• WHAT YOU ARE ASKED TO DO:
What lines below include the word "Forward"? Copy each one.

• EXERCISE DATA:
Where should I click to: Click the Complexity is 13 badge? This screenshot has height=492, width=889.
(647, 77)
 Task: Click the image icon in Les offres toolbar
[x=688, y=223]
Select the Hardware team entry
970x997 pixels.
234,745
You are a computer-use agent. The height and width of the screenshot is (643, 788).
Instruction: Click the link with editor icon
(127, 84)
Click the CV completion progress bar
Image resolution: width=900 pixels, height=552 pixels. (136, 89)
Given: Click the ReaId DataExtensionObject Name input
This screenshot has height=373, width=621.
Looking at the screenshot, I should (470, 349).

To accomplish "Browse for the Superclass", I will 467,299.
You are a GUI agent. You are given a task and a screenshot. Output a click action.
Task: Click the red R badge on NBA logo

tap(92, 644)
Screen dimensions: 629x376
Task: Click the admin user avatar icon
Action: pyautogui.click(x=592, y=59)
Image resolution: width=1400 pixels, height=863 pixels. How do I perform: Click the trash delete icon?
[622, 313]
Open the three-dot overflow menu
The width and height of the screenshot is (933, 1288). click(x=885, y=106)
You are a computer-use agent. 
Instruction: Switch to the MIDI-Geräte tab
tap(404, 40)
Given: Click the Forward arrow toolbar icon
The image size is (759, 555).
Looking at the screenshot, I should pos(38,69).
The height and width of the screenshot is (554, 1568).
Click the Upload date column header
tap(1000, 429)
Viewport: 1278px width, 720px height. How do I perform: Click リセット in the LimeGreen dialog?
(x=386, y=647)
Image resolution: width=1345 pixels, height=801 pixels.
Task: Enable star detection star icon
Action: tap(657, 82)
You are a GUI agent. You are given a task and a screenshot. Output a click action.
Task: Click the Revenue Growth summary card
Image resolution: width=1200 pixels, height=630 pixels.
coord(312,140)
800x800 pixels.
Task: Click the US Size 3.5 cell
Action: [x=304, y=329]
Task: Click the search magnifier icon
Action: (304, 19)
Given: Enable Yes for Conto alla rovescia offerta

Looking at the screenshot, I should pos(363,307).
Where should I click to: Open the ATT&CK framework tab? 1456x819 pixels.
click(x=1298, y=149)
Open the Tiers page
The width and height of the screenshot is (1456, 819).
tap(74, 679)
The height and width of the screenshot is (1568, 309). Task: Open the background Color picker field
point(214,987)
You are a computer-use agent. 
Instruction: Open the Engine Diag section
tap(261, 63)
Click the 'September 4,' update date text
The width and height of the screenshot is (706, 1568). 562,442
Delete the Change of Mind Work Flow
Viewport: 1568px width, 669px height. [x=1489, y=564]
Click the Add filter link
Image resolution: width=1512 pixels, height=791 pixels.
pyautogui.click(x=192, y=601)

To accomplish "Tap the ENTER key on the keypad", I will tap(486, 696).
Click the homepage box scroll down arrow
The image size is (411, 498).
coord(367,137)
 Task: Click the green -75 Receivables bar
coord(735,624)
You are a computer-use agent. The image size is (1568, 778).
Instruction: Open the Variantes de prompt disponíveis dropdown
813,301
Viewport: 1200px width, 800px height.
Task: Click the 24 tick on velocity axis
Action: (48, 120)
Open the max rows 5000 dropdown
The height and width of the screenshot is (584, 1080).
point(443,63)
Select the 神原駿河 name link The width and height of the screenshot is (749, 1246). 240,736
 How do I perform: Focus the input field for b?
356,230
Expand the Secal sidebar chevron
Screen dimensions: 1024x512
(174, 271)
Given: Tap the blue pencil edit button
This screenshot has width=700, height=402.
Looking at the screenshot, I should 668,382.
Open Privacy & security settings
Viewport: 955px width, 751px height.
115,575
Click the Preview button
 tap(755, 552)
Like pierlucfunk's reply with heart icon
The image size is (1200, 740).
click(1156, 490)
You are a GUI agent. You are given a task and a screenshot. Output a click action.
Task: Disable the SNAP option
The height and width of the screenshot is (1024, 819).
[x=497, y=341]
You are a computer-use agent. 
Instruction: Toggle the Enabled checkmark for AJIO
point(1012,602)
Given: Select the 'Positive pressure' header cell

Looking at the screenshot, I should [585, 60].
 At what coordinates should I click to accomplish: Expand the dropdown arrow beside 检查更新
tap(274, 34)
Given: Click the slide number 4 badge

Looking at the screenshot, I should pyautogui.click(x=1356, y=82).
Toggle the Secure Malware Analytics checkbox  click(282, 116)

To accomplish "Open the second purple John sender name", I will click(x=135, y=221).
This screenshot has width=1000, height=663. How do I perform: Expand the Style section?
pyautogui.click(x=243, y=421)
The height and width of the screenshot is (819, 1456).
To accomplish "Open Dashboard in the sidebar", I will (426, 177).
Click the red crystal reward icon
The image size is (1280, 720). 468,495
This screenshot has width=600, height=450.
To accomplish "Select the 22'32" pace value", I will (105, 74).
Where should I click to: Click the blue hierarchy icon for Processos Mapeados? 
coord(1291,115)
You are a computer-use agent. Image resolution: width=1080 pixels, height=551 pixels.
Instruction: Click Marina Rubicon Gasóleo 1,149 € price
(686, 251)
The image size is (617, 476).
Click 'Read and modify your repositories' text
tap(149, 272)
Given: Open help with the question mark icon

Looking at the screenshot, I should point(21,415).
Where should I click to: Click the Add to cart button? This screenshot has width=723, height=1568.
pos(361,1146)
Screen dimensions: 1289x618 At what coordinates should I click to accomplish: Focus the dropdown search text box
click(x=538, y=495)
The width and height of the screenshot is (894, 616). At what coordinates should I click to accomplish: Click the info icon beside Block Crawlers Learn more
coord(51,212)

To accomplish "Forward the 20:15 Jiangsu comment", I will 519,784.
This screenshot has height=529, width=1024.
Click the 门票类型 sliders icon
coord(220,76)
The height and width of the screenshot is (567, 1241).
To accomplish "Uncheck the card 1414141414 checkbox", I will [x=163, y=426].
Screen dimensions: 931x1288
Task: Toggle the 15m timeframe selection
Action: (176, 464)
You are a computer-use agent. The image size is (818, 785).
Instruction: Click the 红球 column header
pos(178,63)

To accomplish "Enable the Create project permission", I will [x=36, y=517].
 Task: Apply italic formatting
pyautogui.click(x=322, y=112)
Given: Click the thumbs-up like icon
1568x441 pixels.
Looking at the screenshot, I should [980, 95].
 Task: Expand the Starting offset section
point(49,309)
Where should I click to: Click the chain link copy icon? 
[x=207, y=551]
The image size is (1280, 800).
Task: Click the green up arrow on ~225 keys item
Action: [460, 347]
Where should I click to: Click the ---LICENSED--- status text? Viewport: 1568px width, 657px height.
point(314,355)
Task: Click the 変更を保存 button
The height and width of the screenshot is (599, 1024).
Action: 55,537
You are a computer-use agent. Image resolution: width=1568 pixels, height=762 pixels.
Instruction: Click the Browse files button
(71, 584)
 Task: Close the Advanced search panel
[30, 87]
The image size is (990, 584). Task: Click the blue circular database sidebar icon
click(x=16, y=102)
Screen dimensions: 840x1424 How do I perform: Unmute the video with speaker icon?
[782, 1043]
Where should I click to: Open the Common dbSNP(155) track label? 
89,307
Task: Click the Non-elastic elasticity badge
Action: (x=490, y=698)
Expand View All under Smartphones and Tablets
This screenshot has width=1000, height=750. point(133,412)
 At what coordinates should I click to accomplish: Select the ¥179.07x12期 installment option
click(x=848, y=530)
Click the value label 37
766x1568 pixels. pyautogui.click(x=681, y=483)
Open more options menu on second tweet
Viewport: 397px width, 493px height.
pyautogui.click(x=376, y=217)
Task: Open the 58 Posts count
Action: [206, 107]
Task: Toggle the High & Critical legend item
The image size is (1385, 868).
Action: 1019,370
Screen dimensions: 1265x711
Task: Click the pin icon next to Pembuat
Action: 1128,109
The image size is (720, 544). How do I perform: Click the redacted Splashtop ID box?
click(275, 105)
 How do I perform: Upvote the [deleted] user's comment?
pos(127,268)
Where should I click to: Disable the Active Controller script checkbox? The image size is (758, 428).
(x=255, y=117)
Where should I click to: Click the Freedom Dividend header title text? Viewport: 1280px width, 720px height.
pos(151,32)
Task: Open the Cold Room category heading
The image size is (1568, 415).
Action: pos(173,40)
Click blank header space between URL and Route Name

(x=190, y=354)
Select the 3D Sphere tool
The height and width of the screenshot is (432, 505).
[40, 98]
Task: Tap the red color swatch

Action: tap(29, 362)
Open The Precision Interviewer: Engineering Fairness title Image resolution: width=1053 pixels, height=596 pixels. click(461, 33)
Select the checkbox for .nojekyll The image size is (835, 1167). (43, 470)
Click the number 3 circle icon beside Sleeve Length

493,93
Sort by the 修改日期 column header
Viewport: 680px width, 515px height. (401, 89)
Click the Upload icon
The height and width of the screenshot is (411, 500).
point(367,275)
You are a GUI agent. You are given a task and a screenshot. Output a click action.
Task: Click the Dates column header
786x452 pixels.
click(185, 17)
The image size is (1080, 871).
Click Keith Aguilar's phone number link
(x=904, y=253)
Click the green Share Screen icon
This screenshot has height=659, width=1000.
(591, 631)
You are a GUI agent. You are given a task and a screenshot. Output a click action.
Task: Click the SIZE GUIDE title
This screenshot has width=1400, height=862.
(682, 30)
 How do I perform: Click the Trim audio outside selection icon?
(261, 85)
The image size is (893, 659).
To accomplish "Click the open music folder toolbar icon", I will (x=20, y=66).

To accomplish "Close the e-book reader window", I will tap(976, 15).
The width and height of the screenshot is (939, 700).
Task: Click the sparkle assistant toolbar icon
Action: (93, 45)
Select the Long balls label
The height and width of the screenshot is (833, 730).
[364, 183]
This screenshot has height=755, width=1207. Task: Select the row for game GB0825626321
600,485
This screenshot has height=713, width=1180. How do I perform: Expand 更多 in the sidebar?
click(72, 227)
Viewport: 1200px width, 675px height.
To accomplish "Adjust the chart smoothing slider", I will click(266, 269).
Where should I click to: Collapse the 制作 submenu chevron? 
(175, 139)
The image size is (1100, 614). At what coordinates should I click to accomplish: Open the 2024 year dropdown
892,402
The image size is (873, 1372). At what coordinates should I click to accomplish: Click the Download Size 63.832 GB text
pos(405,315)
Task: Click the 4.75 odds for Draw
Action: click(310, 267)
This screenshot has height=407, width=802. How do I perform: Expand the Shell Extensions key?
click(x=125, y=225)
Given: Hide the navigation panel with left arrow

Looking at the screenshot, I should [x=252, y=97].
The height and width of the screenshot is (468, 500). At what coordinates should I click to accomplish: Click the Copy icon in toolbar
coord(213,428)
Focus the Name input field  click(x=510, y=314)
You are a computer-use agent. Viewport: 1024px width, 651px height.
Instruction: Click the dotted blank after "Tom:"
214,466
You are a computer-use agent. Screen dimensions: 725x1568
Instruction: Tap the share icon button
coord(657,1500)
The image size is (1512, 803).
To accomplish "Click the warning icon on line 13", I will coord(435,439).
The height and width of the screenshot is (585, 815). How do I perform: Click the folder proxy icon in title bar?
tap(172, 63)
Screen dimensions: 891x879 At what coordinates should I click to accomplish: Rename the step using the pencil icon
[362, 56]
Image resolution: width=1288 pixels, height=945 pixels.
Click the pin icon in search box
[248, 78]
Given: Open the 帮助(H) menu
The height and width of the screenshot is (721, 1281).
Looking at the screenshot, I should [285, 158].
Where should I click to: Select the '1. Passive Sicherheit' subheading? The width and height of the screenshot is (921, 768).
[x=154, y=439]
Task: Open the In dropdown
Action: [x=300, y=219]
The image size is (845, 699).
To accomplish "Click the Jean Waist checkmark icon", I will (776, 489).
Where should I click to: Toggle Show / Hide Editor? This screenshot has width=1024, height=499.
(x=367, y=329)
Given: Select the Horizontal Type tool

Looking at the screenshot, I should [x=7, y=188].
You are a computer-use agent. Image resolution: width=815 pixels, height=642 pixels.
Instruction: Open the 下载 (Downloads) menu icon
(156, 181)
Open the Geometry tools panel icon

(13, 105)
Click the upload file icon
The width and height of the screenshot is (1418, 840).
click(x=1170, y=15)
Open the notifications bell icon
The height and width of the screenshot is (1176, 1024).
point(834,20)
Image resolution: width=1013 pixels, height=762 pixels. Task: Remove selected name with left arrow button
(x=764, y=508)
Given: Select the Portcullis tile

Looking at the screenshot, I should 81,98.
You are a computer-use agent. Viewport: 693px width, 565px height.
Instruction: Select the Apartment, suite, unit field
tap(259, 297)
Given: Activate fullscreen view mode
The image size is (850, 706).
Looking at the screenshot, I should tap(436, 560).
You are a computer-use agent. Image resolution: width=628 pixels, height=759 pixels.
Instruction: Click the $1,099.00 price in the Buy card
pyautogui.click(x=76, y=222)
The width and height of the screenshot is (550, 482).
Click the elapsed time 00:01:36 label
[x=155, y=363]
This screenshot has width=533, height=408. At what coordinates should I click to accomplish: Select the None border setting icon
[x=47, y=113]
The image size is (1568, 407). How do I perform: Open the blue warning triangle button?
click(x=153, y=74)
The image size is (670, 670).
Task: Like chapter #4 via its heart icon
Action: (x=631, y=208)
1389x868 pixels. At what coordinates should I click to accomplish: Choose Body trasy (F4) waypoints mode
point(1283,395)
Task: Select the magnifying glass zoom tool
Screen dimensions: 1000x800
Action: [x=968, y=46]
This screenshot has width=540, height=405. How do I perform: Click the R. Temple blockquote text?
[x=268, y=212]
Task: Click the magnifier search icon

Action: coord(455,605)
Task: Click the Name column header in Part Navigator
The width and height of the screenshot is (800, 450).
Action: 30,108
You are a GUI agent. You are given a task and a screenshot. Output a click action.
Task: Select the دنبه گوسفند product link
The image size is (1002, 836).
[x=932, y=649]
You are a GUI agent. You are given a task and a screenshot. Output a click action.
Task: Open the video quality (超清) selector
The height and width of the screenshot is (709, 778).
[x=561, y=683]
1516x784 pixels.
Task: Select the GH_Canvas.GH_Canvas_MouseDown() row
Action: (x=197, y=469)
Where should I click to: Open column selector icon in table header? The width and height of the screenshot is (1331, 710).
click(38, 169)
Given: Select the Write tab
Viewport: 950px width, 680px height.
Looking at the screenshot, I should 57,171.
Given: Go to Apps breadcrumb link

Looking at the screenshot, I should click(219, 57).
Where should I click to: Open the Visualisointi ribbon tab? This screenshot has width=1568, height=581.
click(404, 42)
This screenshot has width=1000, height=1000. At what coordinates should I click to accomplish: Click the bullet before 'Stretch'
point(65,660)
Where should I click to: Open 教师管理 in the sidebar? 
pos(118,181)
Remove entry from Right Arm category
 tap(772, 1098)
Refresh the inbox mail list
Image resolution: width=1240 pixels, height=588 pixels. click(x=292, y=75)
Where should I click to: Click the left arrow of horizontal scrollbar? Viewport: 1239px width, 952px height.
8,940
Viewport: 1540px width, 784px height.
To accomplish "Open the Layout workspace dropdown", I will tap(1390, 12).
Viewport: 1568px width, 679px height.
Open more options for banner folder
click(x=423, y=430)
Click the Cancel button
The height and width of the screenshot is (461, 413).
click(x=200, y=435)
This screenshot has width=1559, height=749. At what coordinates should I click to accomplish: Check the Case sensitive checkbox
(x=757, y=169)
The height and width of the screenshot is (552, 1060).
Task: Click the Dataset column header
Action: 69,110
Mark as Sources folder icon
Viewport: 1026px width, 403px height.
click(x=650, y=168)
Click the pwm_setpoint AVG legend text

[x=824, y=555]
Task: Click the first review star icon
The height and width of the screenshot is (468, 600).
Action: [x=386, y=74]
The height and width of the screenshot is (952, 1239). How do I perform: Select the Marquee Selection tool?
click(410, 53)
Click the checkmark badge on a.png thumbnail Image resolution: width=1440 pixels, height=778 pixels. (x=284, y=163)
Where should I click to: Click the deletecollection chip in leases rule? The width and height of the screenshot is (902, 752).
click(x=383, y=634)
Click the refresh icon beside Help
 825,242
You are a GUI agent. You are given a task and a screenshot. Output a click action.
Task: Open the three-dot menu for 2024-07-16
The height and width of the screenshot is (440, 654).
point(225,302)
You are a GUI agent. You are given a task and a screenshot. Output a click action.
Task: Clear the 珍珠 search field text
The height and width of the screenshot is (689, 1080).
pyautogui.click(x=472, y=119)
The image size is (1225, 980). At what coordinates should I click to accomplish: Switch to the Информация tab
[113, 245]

• REPLY TO THE TASK:
Given: Click the Forward arrow toolbar icon
To accomplish "Forward the 20:15 Jiangsu comment", I will 519,784.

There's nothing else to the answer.